45. Le juge de première instance a reconnu que la preuve avait établi, au-delà de tout doute raisonnable, cinq (5) agressions sexuelles. Chaque agression comportait une relation sexuelle complète. Le premier juge avait retenu comme facteurs aggravants, la violence conjugale et le fait qu'en matière d'agression sexuelle, les objectifs de dénonciation et de dissuasion doivent primer sur ceux de la réhabilitation. Il a aussi considéré l'âge de l'accusé, c'est-à-dire, trente-huit (38) ans, l'absence de désordres similaires et d'antécédents judiciaires, la présence de remords, bien que tardifs, et une bonne possibilité de réhabilitation. Il y avait eu aussi une détention provisoire, depuis l'arrestation.
46. Le premier juge a imposé alors une peine de trente (30) mois d'emprisonnement sur les chefs d'agression sexuelle. Considérant la détention provisoire, il a imposé une peine de dix-sept (17) mois d'emprisonnement avec une probation de trois (3) ans.
47. La Cour d'appel mentionne qu'une peine d'emprisonnement de trente (30) mois sous les chefs d'agression sexuelle n'est pas déraisonnable en l'espèce, même si c'est sévère. La Cour d'appel a rejeté l'appel de l'accusé et la Cour suprême du Canada a rejeté l'appel de ce jugement. C'est un cas, qui à mon sens, est plus sérieux que le cas qui nous occupe aujourd'hui. Quand même, cela nous donne certaines balises.

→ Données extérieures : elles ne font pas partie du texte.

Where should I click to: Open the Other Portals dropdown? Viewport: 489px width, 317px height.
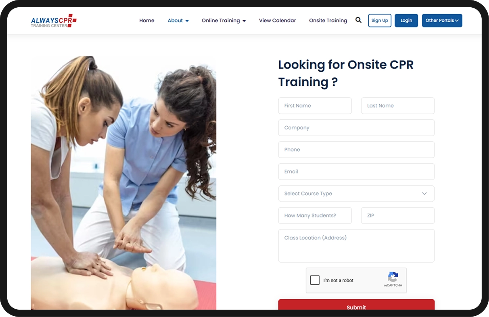442,21
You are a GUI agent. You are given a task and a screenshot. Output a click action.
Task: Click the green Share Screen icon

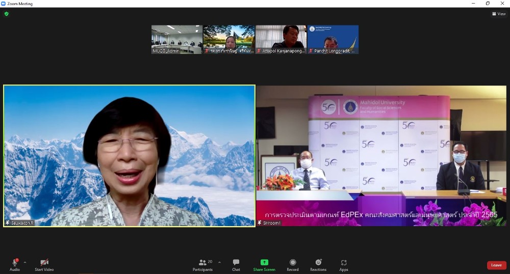coord(264,262)
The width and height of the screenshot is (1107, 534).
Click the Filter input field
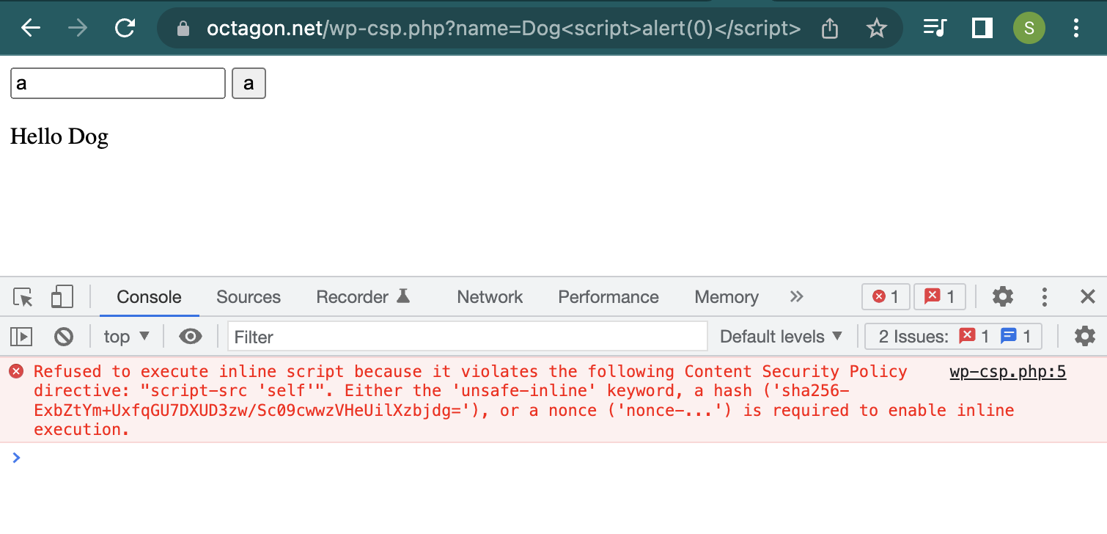[x=467, y=336]
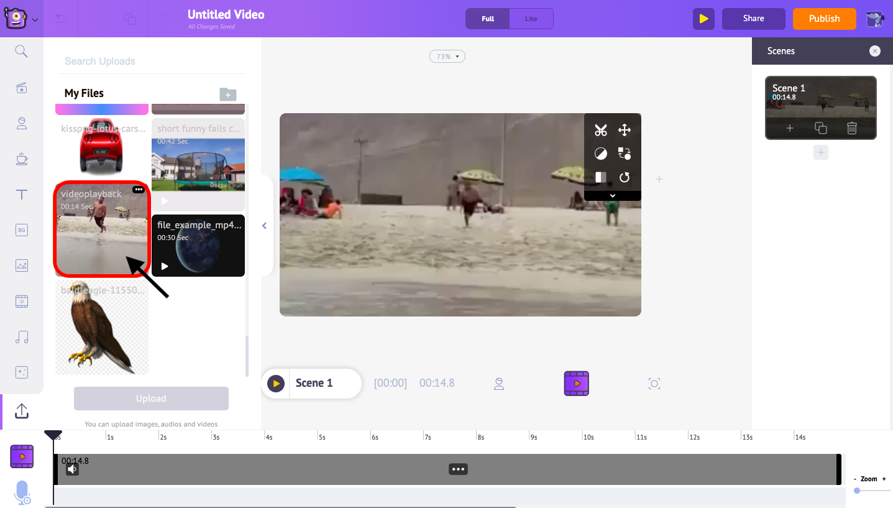Screen dimensions: 893x508
Task: Open the uploads tab in sidebar
Action: click(x=22, y=411)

48. Un autre arrêt, cette fois-ci, de la Cour d'appel de l'Ontario. C'est l'arrêt R. c. O.T. [FN4] où la Cour d'appel de l'Ontario traite d'un appel logé par l'accusé, condamné pour agression sexuelle et voies de fait sur sa conjointe. Dans ce cas, l'accusé, selon la preuve, était un homme violent et il avait agressé sexuellement son épouse dans le but de la punir.
49. Le juge de première instance l'a condamné à deux (2) ans d'emprisonnement pour les voies de fait et six (6) mois consécutifs pour l'agression sexuelle. La Cour d'appel de l'Ontario a jugé que cette peine globale de deux (2) ans et demi était acceptable et l'appel a été rejeté. Encore une fois, selon moi, c'est un cas plus sérieux que le nôtre.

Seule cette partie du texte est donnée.